Legislation that assures the subsidies for a year or two could tie the president’s hands and reduce the uncertainty for nervous insurers. But even though some Republican congressional leaders have embraced the idea, it’s not clear whether enough Republicans will end up voting yes.
Experts close to Congress have identified one other area of possible policy-making: more leeway for states that wish to manage their insurance markets in experimental ways. The Affordable Care Act already had a waiver program, but it established a very high bar for state policy experiments.
That likely package of ideas does not impress Edmund Haislmaier, a senior research fellow at the Heritage Foundation, who worked on the Trump transition team looking at regulations meant to shore up the markets. “Actually, it has nothing to do with market stabilization,” he said, noting that the subsidy payments would simply preserve the current policy environment.
Changes to the state waiver standards might change things down the road, but they are unlikely to make any difference next year. That’s because, even with new rules, states would still need to propose new plans and win approval.

- **Extracted entries**:
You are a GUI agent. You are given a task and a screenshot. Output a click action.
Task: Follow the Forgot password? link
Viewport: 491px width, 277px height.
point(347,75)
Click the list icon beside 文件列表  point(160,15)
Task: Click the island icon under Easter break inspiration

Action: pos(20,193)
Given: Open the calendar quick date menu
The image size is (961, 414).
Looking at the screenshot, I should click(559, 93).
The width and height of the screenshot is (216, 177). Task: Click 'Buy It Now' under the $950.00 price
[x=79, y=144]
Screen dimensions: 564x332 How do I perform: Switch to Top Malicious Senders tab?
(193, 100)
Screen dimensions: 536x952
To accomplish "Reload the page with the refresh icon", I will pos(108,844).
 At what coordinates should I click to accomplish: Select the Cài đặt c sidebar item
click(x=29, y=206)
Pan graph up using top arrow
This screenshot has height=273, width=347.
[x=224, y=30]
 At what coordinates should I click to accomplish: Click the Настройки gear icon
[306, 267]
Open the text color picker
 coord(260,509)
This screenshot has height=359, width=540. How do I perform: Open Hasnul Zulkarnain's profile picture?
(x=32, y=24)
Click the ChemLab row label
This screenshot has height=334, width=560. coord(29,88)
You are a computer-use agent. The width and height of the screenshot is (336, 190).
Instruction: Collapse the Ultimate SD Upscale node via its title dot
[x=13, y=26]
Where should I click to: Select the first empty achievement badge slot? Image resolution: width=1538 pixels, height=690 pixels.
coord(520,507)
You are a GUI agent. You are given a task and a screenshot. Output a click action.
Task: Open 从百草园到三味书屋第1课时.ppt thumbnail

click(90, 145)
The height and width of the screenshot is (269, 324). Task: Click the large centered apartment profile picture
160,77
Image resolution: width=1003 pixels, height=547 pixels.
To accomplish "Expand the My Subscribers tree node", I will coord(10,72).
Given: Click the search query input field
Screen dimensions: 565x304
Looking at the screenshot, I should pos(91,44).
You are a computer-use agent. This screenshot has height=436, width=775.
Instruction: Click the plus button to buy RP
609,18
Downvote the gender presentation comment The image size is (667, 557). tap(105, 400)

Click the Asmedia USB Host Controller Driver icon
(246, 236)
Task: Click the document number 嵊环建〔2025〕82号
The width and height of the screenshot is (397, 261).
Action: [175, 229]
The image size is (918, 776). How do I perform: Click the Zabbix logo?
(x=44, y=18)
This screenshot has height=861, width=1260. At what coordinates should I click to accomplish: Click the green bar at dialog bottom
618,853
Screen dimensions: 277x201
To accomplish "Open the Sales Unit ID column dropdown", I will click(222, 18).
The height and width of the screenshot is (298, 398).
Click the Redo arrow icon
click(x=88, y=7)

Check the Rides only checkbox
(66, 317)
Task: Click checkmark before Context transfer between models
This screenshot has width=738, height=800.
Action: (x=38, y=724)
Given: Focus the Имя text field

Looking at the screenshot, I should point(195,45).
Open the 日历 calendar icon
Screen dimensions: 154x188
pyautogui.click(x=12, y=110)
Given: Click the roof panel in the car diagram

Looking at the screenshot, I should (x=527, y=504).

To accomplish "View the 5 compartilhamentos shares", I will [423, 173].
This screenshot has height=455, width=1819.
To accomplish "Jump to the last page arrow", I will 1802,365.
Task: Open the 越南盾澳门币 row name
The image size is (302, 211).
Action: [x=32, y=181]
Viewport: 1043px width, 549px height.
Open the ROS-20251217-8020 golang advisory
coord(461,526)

- **Tasks to complete**:
1. In the passage on insurance market stabilization, translate this sentence into Spanish: "The Affordable Care Act already had a waiver program, but it established a very high bar for state policy experiments."
2. Answer these questions using the passage on insurance market stabilization:
(a) Where is Edmund Haislmaier a senior research fellow?
(b) What kind of program did the Affordable Care Act already have?
(c) Even with new rules, what would states still need to do?
3. From the passage on insurance market stabilization, extract the portion from "That likely package" to "current policy environment.".

- **Results of the exercise**:
1. La Ley de Cuidado de Salud Asequible ya tenía un programa de exenciones, pero establecía un listón muy alto para los experimentos de política estatal.

2.
(a) The Heritage Foundation.
(b) A waiver program.
(c) Propose new plans and win approval.

3.
That likely package of ideas does not impress Edmund Haislmaier, a senior research fellow at the Heritage Foundation, who worked on the Trump transition team looking at regulations meant to shore up the markets. “Actually, it has nothing to do with market stabilization,” he said, noting that the subsidy payments would simply preserve the current policy environment.